- [Actions to take]
1. In the report on deaths from overwork, how many deaths did labor authorities attribute to overwork during fiscal 2018?
2. Write out everything in the overwork report from "The report says labor" down to "in their 20s.", word for word.

Document segment: Begin

Report: Deaths From Overwork Remain At High Levels


Report: Deaths from overwork remain at high levels

A Japanese government report is calling on industries -- in particular, construction and media -- to take serious steps to prevent deaths from overworking.

The government approved on Tuesday a white paper exploring "karoshi," or death caused by excessive work in Japan.

The report says labor authorities recognized that 158 deaths from illnesses or suicide were caused by overwork during fiscal 2018. It adds that the figure is the lowest in a decade, but warns that it still remains high.

By age, those in their 40s formed the largest group, with 47 deaths. People in their 50s came next with 46 deaths, followed by 26 in their 30s, 20 in their 60s and 19 in their 20s.

In the construction industry, the report says 78 workers died from brain and heart diseases due to overworking in a five-year-period from 2010.

It adds that during the same period, 54 workers in the construction industry committed suicide due to mental disorders. Among them were 30 construction site managers.

The report identifies long working hours, changes in the volume of work and troubles with superiors as key factors leading to suicide among construction workers.

Document segment: End
Supplied information: Begin

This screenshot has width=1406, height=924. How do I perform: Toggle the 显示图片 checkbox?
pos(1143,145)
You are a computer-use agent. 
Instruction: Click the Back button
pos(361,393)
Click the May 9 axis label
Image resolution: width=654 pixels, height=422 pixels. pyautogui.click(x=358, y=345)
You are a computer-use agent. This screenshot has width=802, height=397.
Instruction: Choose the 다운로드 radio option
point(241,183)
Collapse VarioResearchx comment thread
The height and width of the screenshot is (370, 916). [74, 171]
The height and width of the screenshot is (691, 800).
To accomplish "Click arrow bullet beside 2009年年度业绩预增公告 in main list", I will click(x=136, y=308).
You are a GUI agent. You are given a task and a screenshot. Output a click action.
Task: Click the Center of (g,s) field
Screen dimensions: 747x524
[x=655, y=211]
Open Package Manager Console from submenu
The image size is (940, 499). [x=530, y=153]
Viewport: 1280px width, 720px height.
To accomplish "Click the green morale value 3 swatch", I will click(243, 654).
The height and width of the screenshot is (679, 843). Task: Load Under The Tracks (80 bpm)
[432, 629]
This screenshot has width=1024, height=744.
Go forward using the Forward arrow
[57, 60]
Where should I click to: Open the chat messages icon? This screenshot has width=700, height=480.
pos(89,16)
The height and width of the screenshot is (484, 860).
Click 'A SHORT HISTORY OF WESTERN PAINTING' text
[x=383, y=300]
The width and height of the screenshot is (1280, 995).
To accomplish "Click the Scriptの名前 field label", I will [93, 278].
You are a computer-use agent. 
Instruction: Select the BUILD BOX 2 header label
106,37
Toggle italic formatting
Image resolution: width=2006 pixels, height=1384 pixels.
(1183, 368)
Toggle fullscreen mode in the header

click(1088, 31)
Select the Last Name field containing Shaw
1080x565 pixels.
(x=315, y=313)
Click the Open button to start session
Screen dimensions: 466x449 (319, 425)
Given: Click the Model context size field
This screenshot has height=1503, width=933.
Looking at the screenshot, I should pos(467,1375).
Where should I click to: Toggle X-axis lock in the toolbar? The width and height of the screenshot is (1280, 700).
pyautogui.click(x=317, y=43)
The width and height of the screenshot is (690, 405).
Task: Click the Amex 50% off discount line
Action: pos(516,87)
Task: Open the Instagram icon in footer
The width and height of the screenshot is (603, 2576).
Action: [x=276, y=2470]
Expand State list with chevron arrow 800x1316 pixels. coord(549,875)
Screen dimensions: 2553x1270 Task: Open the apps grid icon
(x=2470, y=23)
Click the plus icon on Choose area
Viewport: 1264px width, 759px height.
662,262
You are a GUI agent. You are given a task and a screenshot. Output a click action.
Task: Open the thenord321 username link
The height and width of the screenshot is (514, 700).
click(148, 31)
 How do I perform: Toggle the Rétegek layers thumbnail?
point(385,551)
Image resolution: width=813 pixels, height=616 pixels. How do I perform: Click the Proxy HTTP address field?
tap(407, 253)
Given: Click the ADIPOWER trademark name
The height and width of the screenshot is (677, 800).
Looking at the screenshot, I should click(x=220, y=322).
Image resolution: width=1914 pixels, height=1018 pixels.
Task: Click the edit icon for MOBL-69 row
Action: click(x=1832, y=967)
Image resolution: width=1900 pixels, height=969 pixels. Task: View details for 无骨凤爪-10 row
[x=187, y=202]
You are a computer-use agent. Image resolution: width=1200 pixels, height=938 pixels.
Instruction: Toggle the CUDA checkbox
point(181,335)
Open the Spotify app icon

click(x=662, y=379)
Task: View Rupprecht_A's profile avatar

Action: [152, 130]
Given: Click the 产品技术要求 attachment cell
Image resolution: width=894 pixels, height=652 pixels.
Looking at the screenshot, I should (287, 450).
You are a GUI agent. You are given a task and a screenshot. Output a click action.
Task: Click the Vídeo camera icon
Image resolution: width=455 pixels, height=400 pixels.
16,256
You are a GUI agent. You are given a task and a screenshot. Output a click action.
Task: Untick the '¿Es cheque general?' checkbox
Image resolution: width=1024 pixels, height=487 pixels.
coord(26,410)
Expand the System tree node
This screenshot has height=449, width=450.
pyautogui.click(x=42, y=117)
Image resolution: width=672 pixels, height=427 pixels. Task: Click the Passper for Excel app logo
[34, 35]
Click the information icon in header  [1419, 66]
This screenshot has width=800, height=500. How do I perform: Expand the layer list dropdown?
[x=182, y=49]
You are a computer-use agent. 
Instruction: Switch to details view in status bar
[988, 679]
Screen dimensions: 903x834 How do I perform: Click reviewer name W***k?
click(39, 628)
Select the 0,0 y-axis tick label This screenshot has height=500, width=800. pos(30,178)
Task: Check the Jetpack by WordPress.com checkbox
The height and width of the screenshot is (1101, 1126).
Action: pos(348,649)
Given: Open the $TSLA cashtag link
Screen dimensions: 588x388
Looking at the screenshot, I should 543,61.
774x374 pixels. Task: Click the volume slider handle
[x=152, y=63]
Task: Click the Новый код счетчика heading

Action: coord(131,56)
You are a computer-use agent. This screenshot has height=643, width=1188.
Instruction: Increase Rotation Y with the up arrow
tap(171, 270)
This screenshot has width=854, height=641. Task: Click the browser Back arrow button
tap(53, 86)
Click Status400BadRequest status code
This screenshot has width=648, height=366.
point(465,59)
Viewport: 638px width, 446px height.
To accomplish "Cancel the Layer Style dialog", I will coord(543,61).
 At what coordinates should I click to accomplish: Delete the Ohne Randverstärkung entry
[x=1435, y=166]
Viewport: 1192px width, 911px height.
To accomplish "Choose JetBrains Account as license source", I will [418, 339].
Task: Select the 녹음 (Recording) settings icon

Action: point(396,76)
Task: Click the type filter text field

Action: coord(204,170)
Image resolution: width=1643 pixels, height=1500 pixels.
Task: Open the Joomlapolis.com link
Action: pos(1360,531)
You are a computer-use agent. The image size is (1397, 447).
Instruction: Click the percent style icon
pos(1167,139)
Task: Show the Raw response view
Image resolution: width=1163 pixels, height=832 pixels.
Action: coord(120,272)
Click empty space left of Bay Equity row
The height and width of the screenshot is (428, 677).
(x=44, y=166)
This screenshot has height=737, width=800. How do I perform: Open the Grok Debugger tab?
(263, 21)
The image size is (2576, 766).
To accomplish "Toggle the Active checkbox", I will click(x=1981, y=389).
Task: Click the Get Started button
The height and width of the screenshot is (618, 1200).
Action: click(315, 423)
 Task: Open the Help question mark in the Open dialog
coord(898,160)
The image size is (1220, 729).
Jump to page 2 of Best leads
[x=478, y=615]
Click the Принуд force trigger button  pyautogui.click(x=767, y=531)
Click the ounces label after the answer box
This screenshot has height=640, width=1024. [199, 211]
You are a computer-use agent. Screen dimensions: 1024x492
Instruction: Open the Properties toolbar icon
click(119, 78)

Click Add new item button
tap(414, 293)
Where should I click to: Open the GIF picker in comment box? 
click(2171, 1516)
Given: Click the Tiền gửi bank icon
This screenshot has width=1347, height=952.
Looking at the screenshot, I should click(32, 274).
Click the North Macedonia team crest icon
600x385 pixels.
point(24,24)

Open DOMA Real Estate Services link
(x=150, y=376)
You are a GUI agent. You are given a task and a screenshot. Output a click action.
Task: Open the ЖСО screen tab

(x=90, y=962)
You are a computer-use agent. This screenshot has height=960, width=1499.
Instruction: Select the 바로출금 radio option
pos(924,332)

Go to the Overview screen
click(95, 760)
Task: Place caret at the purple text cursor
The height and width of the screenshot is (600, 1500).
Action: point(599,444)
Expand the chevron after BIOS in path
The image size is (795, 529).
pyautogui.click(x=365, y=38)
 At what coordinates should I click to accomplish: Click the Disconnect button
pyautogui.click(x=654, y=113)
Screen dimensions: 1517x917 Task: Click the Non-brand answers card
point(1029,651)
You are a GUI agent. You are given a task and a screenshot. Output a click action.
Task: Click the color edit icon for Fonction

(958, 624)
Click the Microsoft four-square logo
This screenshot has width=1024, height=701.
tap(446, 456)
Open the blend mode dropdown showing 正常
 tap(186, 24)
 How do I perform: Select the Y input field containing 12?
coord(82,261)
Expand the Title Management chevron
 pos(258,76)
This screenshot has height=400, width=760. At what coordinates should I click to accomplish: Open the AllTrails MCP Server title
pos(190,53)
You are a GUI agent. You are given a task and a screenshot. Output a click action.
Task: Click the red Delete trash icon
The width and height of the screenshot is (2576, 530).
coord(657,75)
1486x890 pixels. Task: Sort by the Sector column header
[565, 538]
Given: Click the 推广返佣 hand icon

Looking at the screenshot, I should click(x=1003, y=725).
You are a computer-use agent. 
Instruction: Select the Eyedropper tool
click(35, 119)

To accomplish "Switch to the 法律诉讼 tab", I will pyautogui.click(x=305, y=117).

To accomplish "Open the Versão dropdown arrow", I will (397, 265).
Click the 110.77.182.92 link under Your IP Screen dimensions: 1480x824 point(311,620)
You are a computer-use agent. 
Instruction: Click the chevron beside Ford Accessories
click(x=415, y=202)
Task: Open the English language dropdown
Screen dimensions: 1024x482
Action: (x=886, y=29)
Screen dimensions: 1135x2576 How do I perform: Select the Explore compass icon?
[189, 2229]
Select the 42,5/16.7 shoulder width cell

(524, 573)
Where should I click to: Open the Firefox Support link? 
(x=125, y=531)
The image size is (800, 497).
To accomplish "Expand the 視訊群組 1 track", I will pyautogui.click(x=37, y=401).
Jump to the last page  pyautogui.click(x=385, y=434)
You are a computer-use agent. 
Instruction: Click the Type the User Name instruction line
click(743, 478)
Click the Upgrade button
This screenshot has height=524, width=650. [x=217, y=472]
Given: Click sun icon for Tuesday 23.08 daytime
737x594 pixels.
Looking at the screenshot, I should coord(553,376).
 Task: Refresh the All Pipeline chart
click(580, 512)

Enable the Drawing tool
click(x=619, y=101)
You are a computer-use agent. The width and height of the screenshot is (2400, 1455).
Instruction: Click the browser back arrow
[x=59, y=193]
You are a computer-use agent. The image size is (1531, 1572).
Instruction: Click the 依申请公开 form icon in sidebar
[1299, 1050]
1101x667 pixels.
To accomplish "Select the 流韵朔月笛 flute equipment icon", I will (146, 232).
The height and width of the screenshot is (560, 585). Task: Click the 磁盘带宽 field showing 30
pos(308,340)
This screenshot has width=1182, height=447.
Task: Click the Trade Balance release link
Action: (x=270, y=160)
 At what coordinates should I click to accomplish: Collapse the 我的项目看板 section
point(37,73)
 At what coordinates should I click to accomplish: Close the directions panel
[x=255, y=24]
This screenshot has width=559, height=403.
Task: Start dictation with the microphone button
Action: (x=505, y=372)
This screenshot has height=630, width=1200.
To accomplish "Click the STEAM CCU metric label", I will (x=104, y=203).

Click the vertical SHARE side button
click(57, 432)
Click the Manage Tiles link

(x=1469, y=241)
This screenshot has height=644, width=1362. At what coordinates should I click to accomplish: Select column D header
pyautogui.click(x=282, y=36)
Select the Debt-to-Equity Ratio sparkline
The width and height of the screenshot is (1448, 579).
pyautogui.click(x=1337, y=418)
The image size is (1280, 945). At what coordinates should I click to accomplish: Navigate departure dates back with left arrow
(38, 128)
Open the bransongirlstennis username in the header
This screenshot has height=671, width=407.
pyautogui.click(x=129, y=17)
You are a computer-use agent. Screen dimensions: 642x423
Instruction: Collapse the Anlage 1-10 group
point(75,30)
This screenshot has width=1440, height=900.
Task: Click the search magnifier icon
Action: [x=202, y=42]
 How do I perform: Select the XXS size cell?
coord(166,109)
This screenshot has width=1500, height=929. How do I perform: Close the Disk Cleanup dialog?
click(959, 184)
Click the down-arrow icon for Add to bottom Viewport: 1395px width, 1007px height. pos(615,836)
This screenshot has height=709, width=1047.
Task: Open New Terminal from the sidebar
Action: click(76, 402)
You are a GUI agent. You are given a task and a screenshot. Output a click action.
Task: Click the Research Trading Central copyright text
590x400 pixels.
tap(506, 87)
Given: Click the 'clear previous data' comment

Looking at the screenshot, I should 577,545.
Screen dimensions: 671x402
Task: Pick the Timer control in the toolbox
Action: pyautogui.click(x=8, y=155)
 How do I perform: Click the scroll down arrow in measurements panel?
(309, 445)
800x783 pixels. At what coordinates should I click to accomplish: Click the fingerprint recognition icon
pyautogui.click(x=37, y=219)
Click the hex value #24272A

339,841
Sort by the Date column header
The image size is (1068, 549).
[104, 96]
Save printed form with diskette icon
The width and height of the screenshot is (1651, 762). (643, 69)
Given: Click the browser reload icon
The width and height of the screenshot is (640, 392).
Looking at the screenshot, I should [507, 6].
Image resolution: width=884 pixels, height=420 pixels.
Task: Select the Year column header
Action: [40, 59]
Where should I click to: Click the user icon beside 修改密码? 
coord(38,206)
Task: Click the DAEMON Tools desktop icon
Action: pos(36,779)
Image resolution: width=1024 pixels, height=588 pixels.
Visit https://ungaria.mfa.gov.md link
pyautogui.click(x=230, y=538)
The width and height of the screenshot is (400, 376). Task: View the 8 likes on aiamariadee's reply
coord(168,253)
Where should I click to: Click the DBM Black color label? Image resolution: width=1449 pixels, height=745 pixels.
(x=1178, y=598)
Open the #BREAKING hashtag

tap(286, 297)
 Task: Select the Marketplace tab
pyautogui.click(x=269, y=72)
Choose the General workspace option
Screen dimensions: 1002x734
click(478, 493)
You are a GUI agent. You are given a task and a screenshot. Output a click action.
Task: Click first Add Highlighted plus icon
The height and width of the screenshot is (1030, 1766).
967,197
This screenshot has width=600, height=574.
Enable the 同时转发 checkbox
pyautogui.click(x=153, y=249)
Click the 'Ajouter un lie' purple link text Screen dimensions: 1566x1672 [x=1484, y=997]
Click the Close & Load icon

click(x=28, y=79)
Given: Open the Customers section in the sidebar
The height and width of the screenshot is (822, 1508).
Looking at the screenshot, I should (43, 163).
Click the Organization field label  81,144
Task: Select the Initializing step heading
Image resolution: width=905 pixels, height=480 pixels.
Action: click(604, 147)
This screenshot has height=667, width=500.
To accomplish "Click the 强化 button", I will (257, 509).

Supplied information: End

- [Expected results]
1. 158 deaths from illnesses or suicide.

2.
The report says labor authorities recognized that 158 deaths from illnesses or suicide were caused by overwork during fiscal 2018. It adds that the figure is the lowest in a decade, but warns that it still remains high.

By age, those in their 40s formed the largest group, with 47 deaths. People in their 50s came next with 46 deaths, followed by 26 in their 30s, 20 in their 60s and 19 in their 20s.